To seal the leads 3 in the region of their feedthroughs through the wall 2 of the housing 1, ordinary commercially available tar 6 is applied as sealant to the inside of the wall 2 around the terminals 4. The tar can be roofing tar known by the trademark “Icopal”, available under the type name “T-UN No. 1030139” from the firm Jens Villadsens Fabrikker, Herlev, Denmark. The tar 6 is fluid at normal ambient temperature and is applied in an amount of 0.5 cm3. The tar spreads out easily and forms a circular ring which seals the terminals 4 completely against the wall 2, as tests have demonstrated. The tar penetrates in particular by capillary action into any small voids between the conductors and the feedthrough openings and into crevices or cracks. The thickness of the tar layer is about 0.5 to 1 mm and its drying time is about 3 hours. As soon as the tar is dry, it forms a solid and sealed connection between the terminals 4 and the wall 2, without impairing the suitability of the terminals 4 for soldering. In the case of other sealants which were tested, deposits formed on the terminals, which degraded both the mechanical and also the electrical connection with the inner supply leads of the electrical device.

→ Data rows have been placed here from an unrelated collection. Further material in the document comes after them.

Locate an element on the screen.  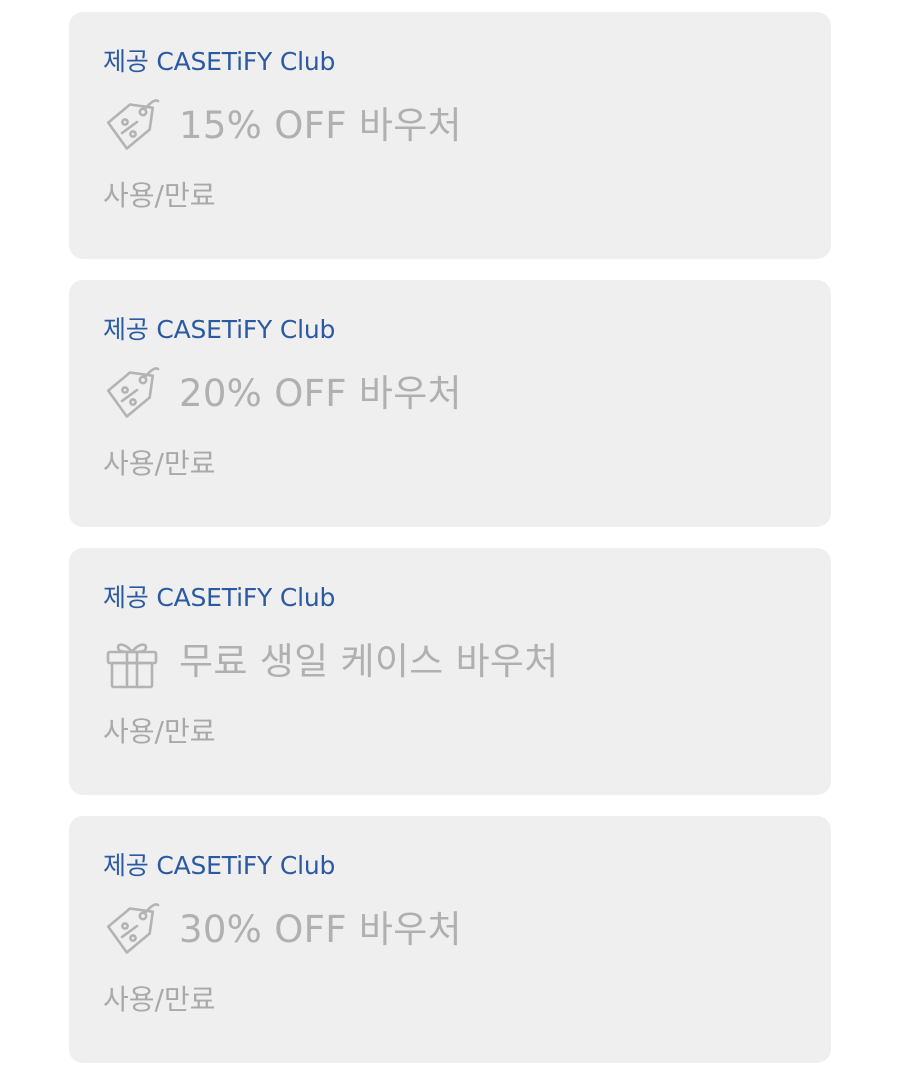
voucher-title-row: 15% OFF 바우처 is located at coordinates (282, 126).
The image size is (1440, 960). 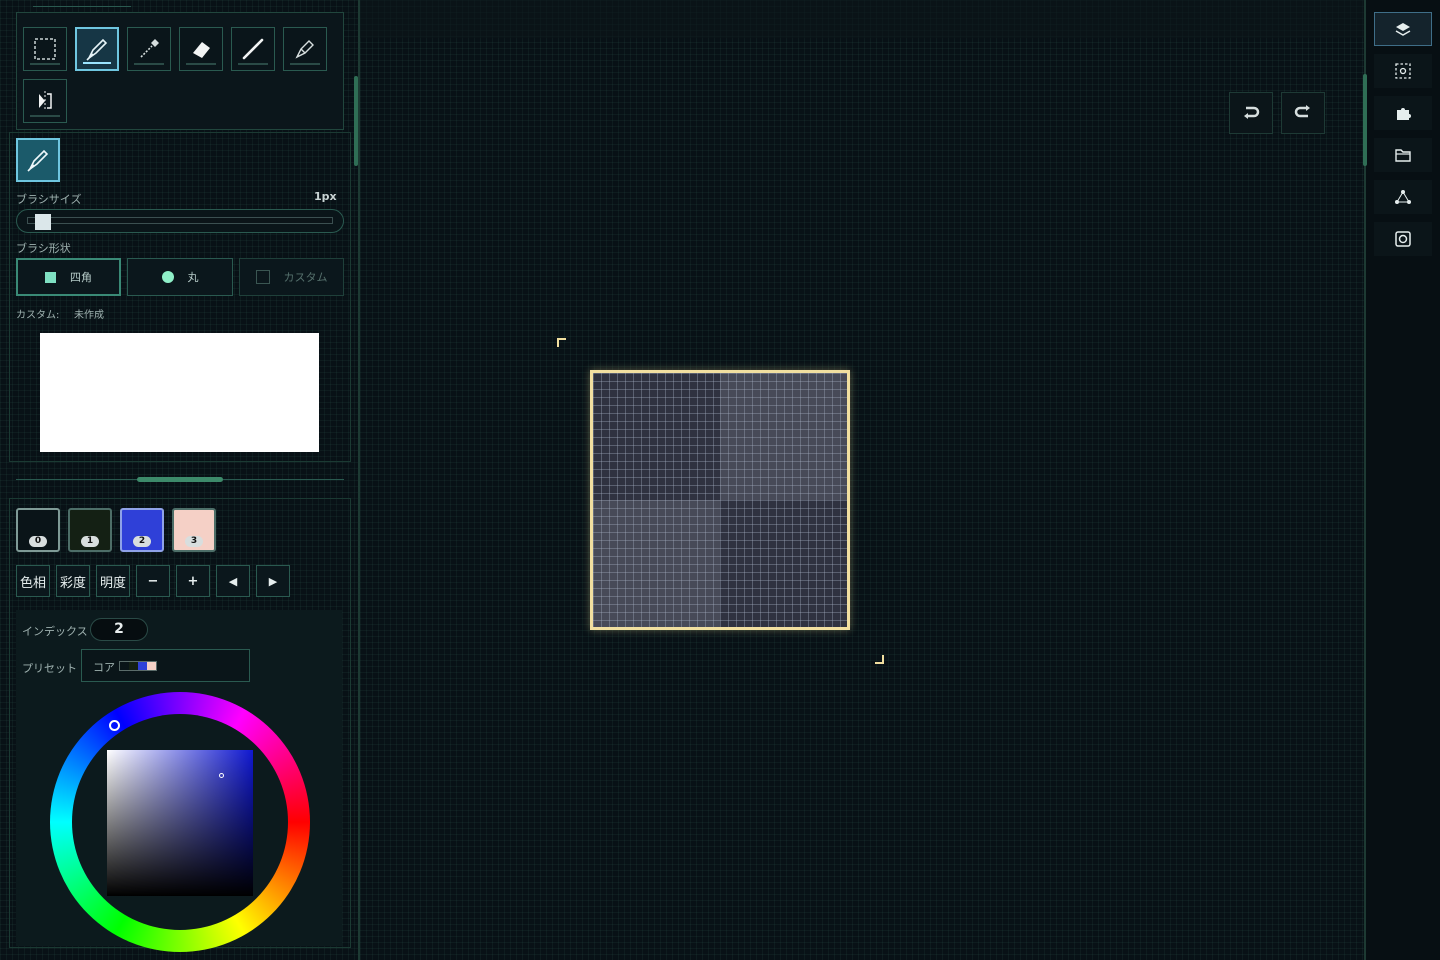 I want to click on swatch-index: 0, so click(x=38, y=542).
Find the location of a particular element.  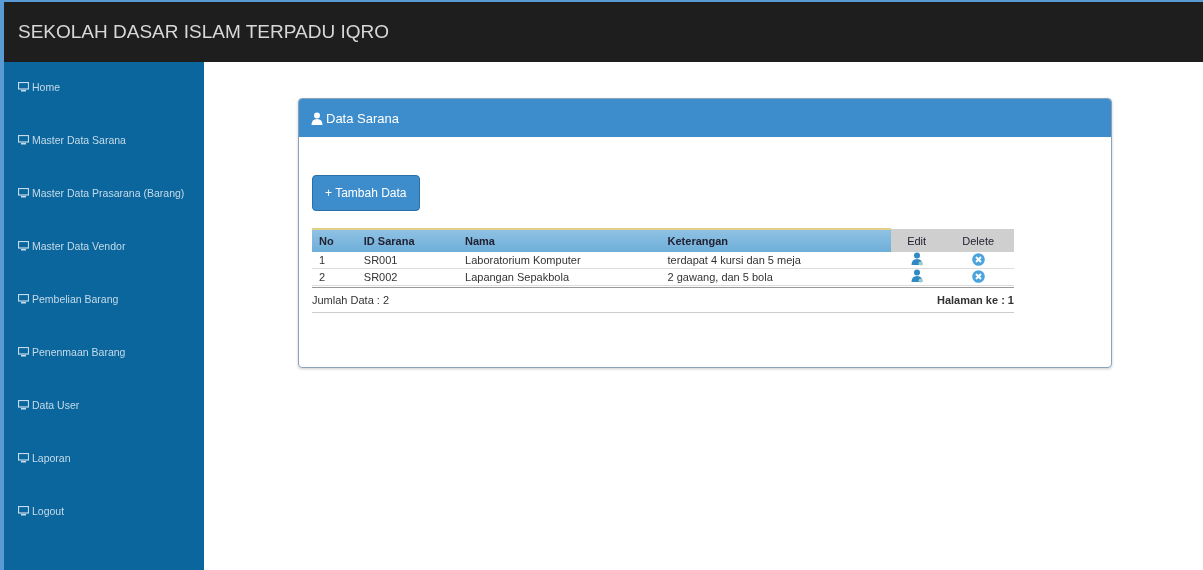

sidebar-item: Laporan is located at coordinates (111, 458).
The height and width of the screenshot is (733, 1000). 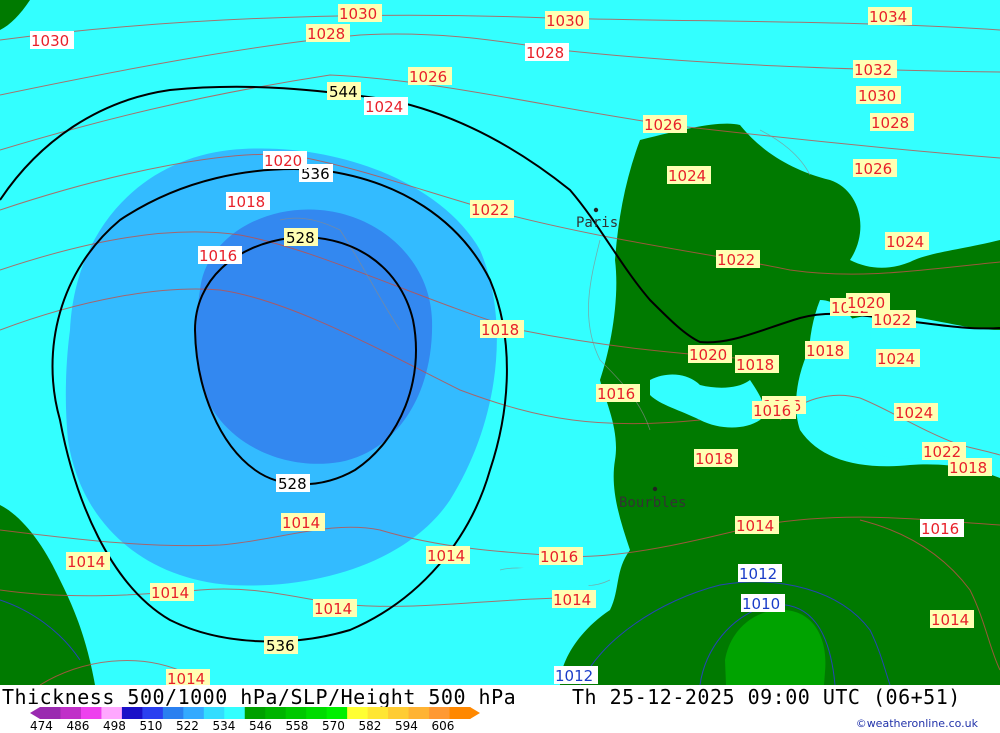 I want to click on scale-arrow-right, so click(x=475, y=713).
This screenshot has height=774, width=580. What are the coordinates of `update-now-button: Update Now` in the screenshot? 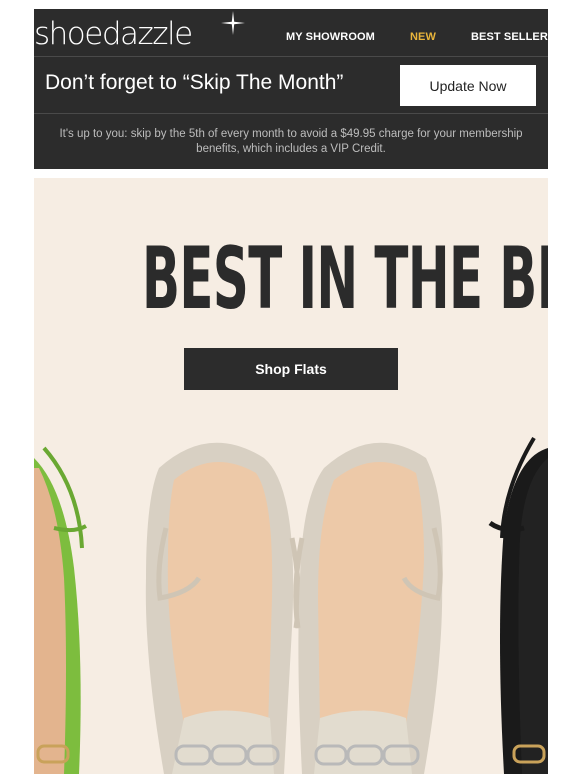 It's located at (468, 86).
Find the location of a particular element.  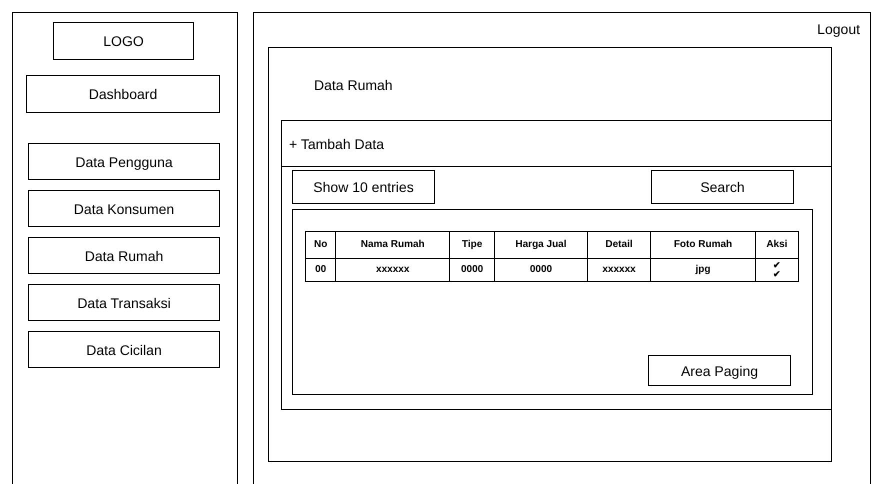

column-header: Foto Rumah is located at coordinates (703, 245).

The tightness of the seal by the tar 6 was tested as follows: the housing sealed hermetically by means of the cover was maintained for one hour at a temperature of 93° C. The housing, including the lead portions projecting from the housing, was then immersed fully in ice water to effect a cold shock and to test whether the tar contracts during cooling and whether as a result water penetrates into the housing. Before immersing the housing into the water, it was weighed, and after a predetermined holding time it was weighed again. The weight difference was less than 0.1 g. To make sure that this weight difference did not come about as a result of any absorption of water by the housing material, the housing was again immersed for a duration of 24 hours in the ice water on the assumption that absorption of water by the housing material had by that time finished, that is, the housing material was saturated with water. The housing was subsequently again immersed for a duration of 48 hours in the ice water, then weighed again and the difference of the last two weight measurements was formed. The difference was virtually 0 g, which indicates a virtually complete seal of the lead feedthroughs.

Claims

1. Housing for an electrical device, having at least one lead having an outer portion that is electrically insulated and an end portion that is not insulated, the lead being introduced into the housing through a wall of the housing with the end portion of the lead comprising a non-insulated terminal for the electrical device, the non-insulated terminal extending through the wall into an opening in the housing and being sealed against the wall by a sealant, the sealant comprising pure tar which is liquid when applied and which then cures after application.